═══ DATA

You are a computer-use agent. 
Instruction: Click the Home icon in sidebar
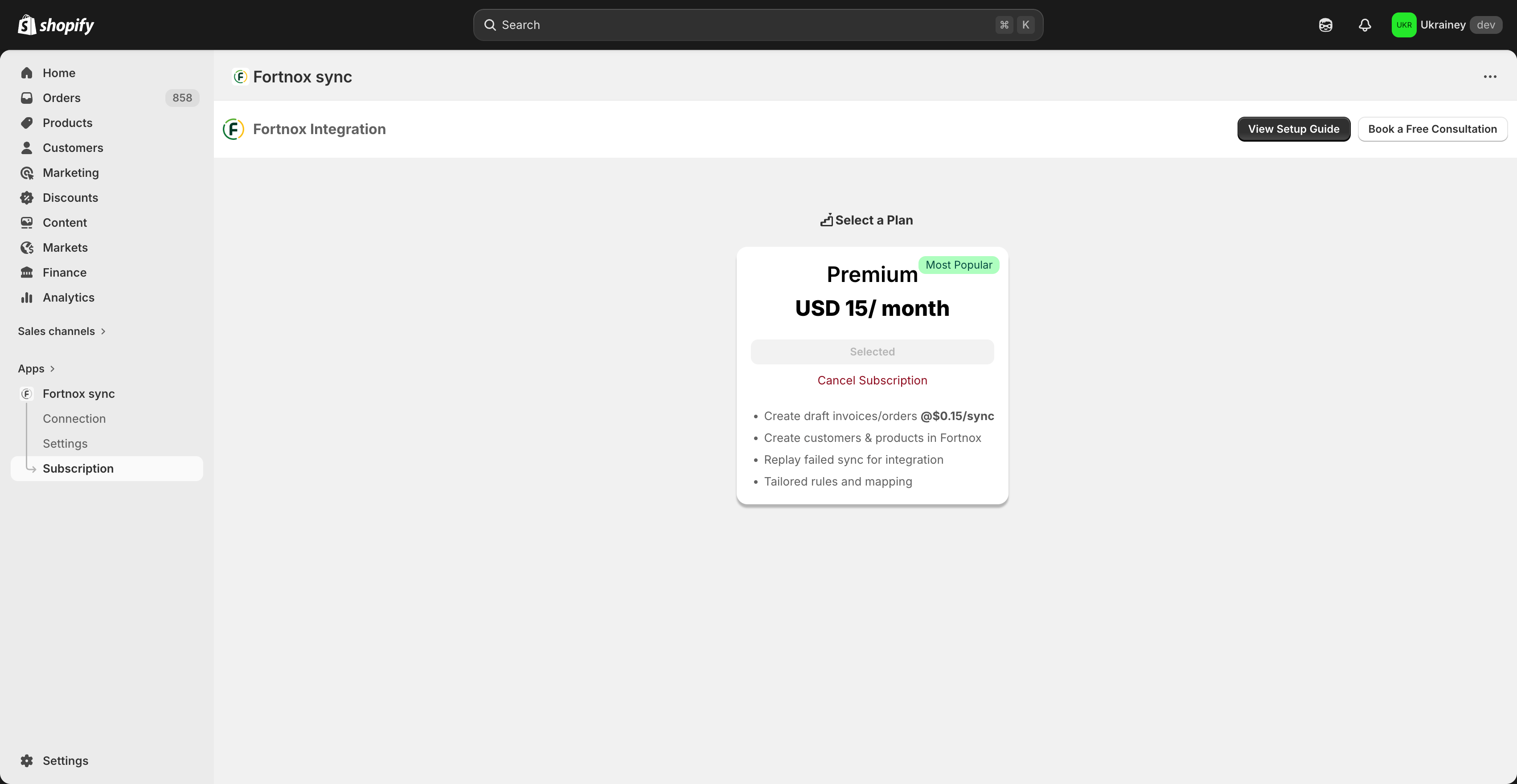coord(26,73)
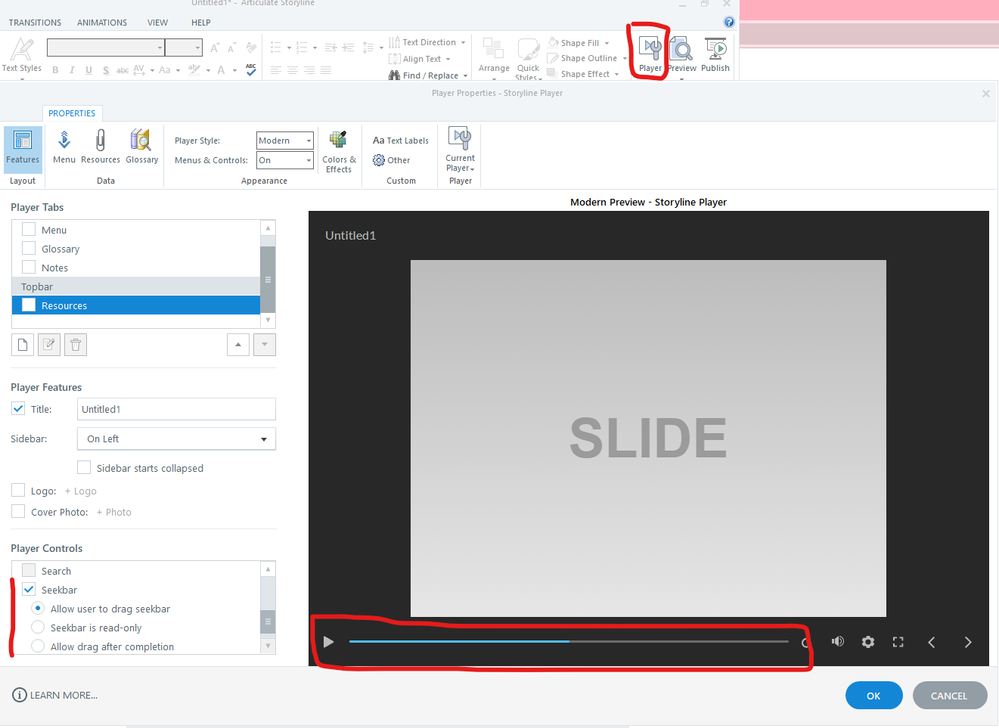This screenshot has height=728, width=999.
Task: Click the volume icon in preview
Action: point(837,642)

══════

• WHAT YOU WILL DO:
List each line of the rows above that contains the word "icon", copying every such line in full.

• EXERCISE RESULT:
Instruction: Click the Home icon in sidebar
Task: Click the volume icon in preview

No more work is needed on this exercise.